Extended Data Fig. 9. Single-cell RNA-Sequencing.

(a) Schematic of scRNA-Seq analyses and pseudotemporal ordering. Monotypic pseudoislets containing labeled human α- (“αGFP” or “αPM”) or β-cells (“βGFP”) were cultured for 1 week and sorted into single cells. Microfluidic device encapsulated each cell individually with a barcoded primer bead in a droplet. cDNA libraries were constructed and sequenced. In silico cell-lineage reconstruction during reprogramming was performed by pseudotime analysis, to dissect the reprogramming path/trajectory. αGFP and βGFP pseudoislets were analyzed as controls. (b) Gene expression of GCG and INS on t-SNE of single-cell transcriptomes from αGFP (n = 47), αPM (n = 434) and βGFP pseudoislets (n = 51) after 1-week-culture (related to Fig. 5a). (c) Cell clustering of αPM cells (n = 434) based on the state along pseudotime trajectory (related to Fig. 5b), showing 10 different states. Although 4 small branches were detected near the main path, most cells were distributed along main stem. (d) Gene expression of INS and GCG on pseudotime trajectory of αPM cells (related to Fig. 5b). (e) Cell distributions of pseudotime-based “early”, “mid” and “late” αPM cells on t-SNE map (related to Fig. 5f). (f) Kinetics of gene expression along pseudotime progression in αPM cells (n = 434) (related to Fig. 5e). (g) ARX expression in cell clusters from t-SNE and pseudotemporal ordering analysis.

Extended Data Fig. 10. Evaluation of the specificity and cytotoxic properties of CTL clones.
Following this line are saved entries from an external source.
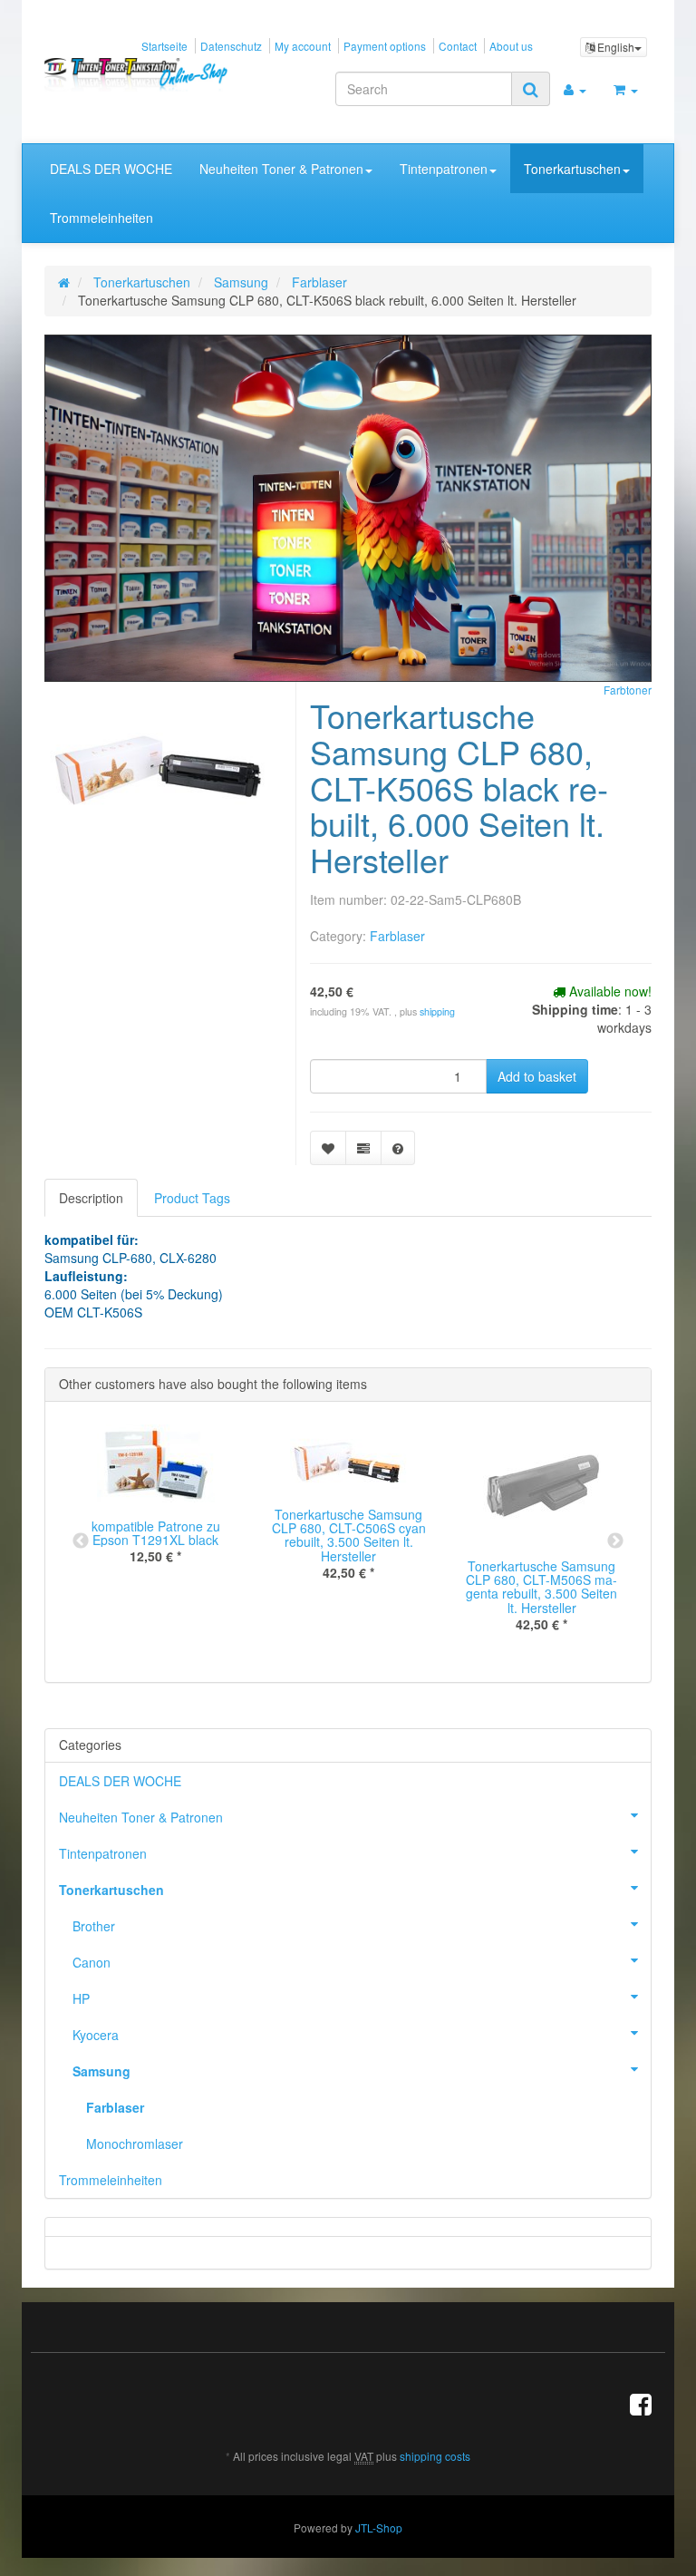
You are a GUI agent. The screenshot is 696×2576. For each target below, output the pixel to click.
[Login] (575, 89)
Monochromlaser (134, 2143)
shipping (437, 1011)
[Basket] (626, 89)
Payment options (384, 45)
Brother (93, 1926)
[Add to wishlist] (328, 1148)
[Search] (530, 89)
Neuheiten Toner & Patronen (281, 169)
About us (511, 45)
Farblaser (397, 936)
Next (615, 1541)
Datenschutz (231, 45)
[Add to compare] (363, 1148)
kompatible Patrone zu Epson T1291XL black (156, 1533)
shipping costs (435, 2456)
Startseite (164, 45)
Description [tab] (91, 1198)
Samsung (101, 2071)
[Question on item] (398, 1148)
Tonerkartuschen (572, 169)
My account (303, 45)
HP (81, 1998)
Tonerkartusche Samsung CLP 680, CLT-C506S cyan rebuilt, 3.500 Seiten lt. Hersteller (349, 1535)
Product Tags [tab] (192, 1198)
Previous (80, 1541)
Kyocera (95, 2035)
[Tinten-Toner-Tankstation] (136, 74)
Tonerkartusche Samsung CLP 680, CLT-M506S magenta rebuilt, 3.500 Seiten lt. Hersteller (541, 1587)
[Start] (64, 282)
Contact (458, 45)
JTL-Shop (378, 2527)
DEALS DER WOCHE (111, 169)
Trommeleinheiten (101, 218)
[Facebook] (641, 2403)
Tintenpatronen (444, 169)
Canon (91, 1962)
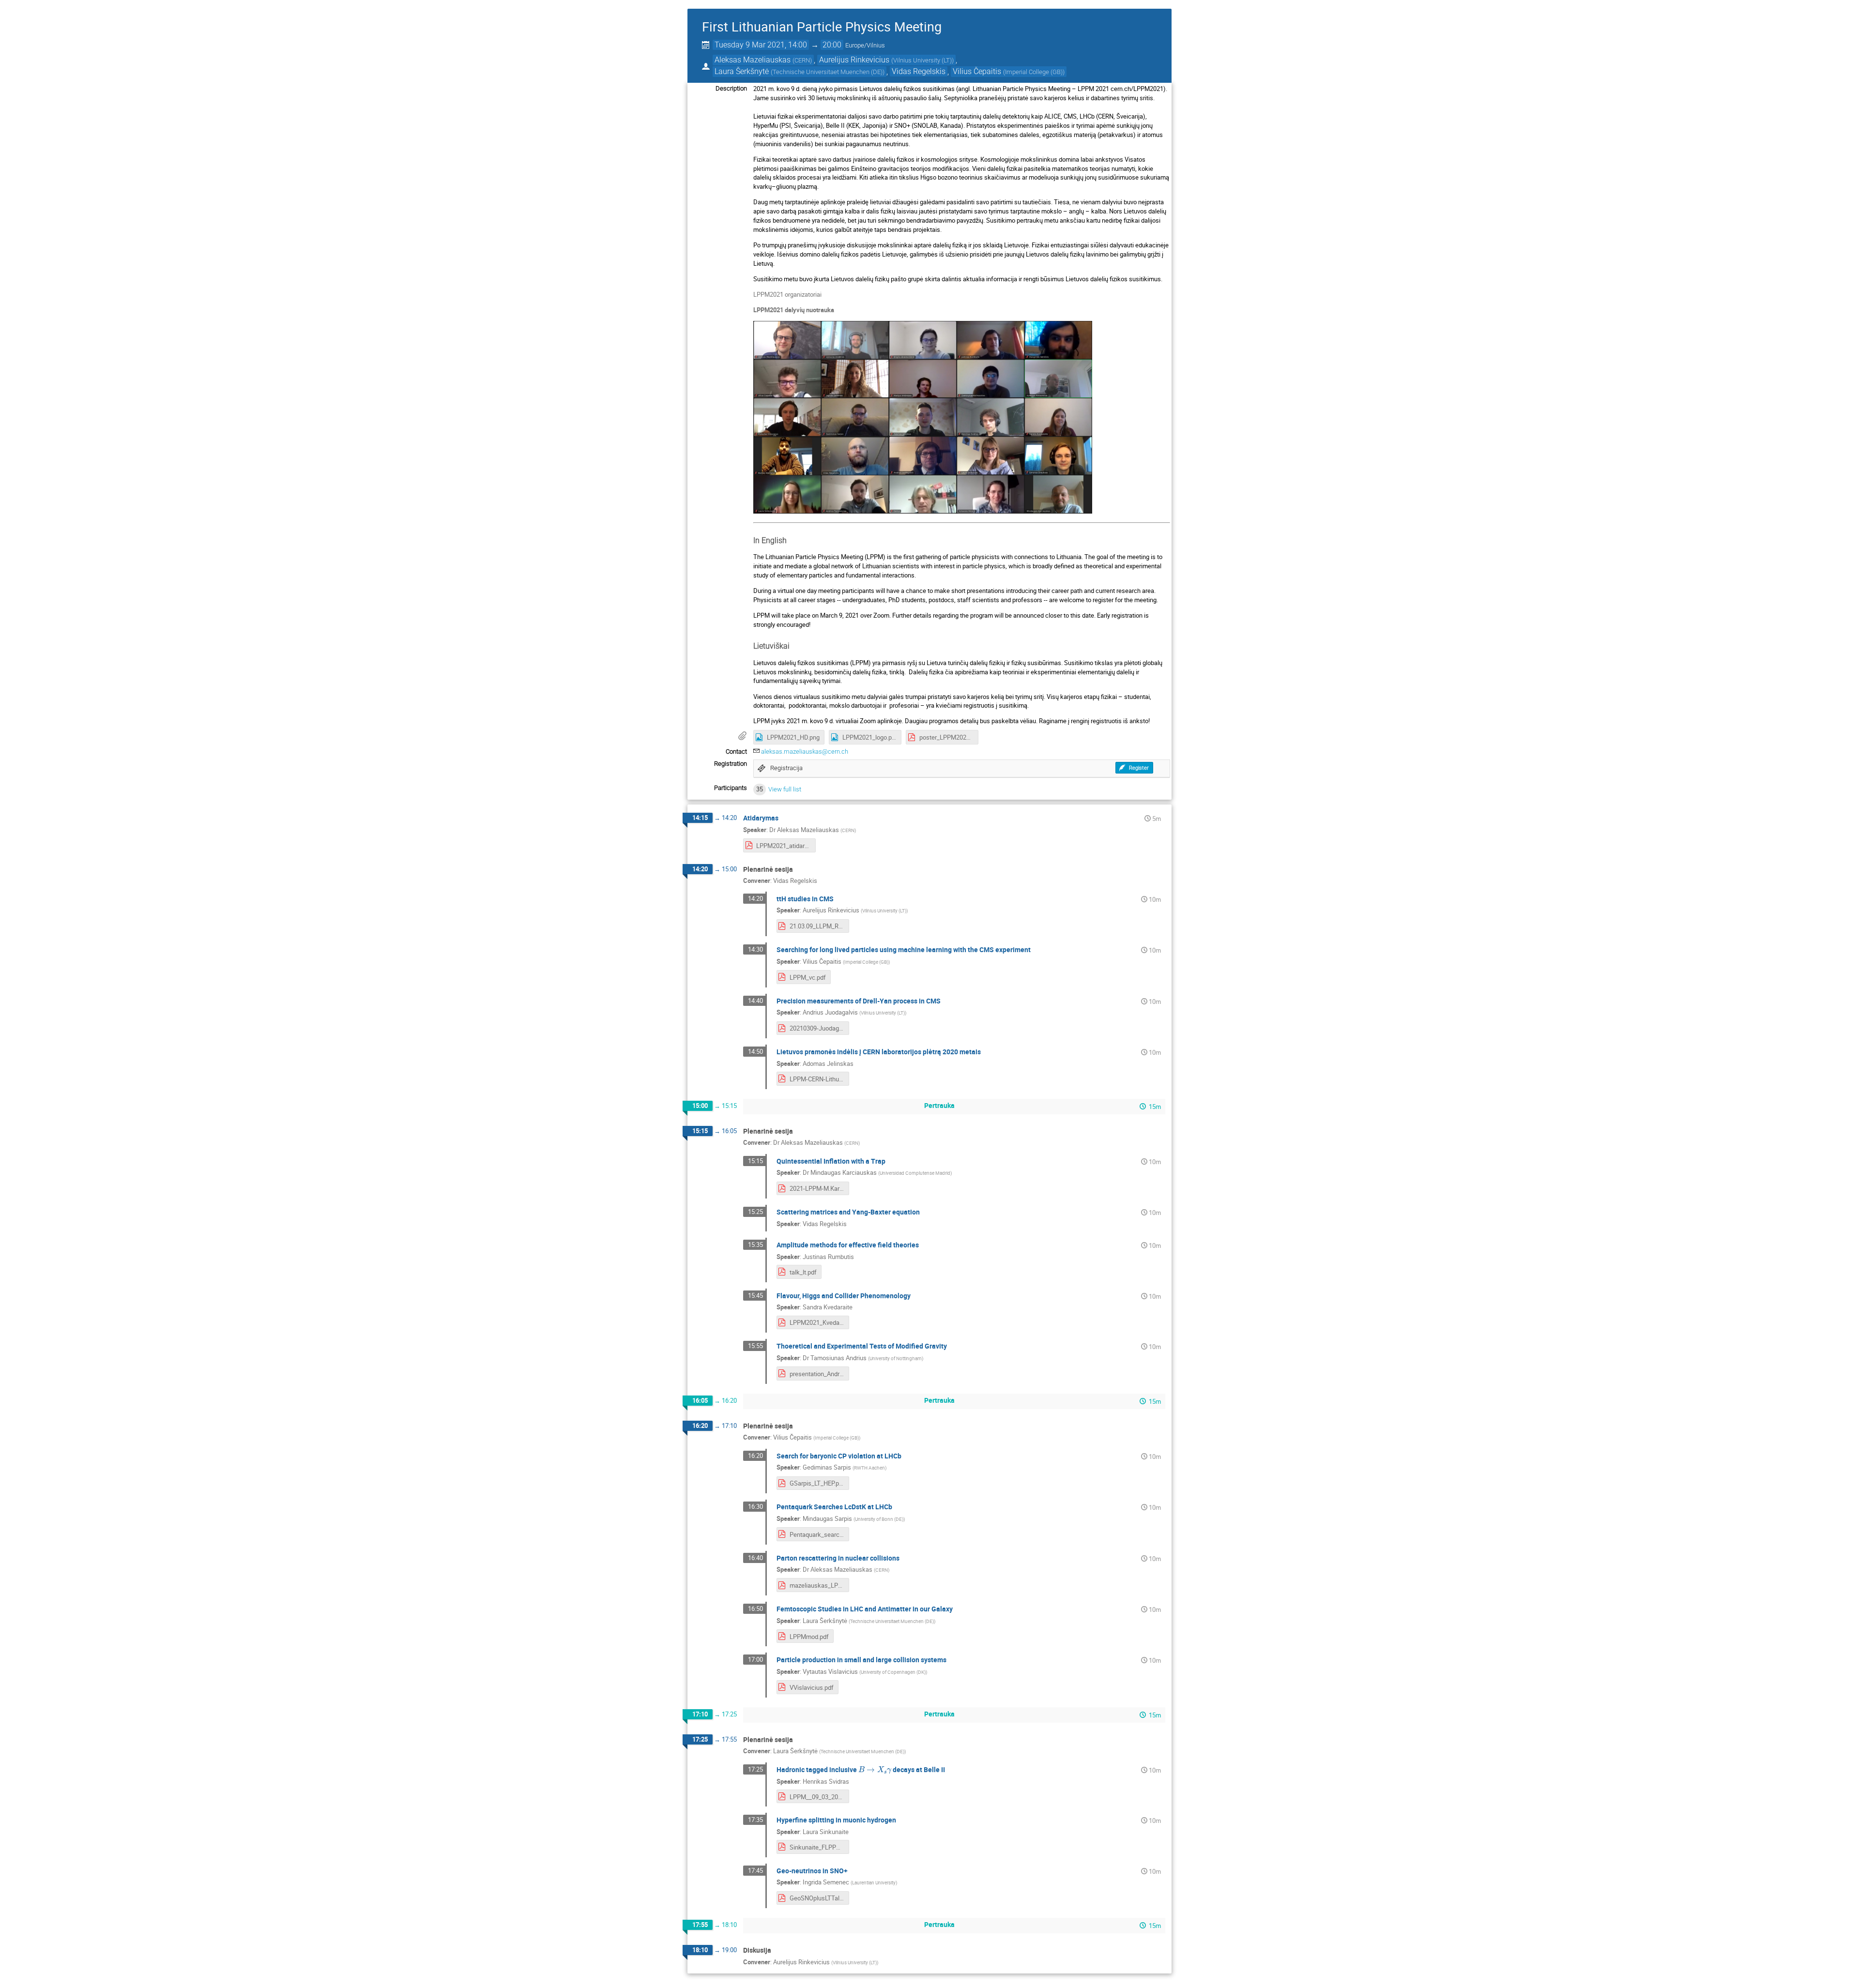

(a) Design of cytotoxic T lymphocyte (CTL) killing assays. As target cells, monotypic pseudoislets (αGFP, αPM, or βGFP) after 1–2 week culture were dissociated and labelled with chromium (⁵¹Cr). In some control conditions, islet cells were loaded with either DRiP or PPI peptide epitopes. Then, target cells were co-cultured with effector cells (CTLs), which were either CMV-directed (CMV: negative control clones), DRiP-directed (DRiP: targeting stressed β-cells), PPI-directed (PPI: recognizing preproinsulin), or alloreactive (HLA-A2: positive control) CTL clones at 3 different effector/target (E/T) ratios. DRiP and PPI CTLs are autoreactive T-cell clones derived from T1D patients. After 4h-coculture, the release of ⁵¹Cr from islet-cells was measured with γ-counter to calculate the specific cell-lysis. (See Extended Data Fig. 10 to validate the specific killing capability of CTL clones). (b) Schema of validation for CTLs. To evaluate the specificity and function of CTL clones, JY cells, Epstein-Barr virus (EBV)-immortalised B lymphoblastoid cell line (HLA class-I A2⁺), were used as target cells. As positive control groups, JY cells were loaded with either INS-DRiP_1–9 (DRiP) or preproinsulin (PPI) peptide epitope and labelled with chromium (⁵¹Cr). Then they were co-cultured with effector cells (CTLs), which is either CMV-directed (CMV), DRiP-directed (DRiP), PPI-directed (PPI), or alloreactive (HLA-A2) CTL clone. (b) CTL killing assay against JY cells. JY cells were killed by the alloreactive HLA-A2 CTLs, but not by CMV-directed CTL, β-cell-specific CTLs anti-PPI or anti-DRiP CTLs. When target cells were loaded with the PPI or DRiP peptide epitope, those JY cells were killed by the respective CTLs, confirming that the specific CTLs function and kill when they recognize their epitope. Each dot represents independent measurement from 3 independent experiments. ****p < 0.0001, one-way ANOVA with Holm-Sidak’s multiple comparisons test.

Supplementary Material

Supplementary Data 1

Representative immunostaining images with higher magnification of sorted α- or β-cells for INS/GCG/ SST/DAPI or INS/GCG/PPY /DAPI from 41 donors (related to Extended Data Fig. 1a).

Supplementary Data 2

Representative immunostaining of sorted α-cells for INS/GCG/SST from 41 donors (related to Extended Data Fig. 1a). The images were tile-scanned and merged. Scale bar: 250 μm.

Supplementary Data 3

Representative immunostaining of sorted β-cells for INS/GCG/SST from 42 donors (related to Extended Data Fig. 1a). The images were tile-scanned and merged. Scale bar: 250 μm.